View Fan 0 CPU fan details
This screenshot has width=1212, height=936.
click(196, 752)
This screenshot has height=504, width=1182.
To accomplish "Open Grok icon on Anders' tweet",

**Work instruction**
Give back, unchanged, the line that holds "This screenshot has height=504, width=1182." along with all lines after it through the last line above.

**Reply to the exercise**
This screenshot has height=504, width=1182.
To accomplish "Open Grok icon on Anders' tweet",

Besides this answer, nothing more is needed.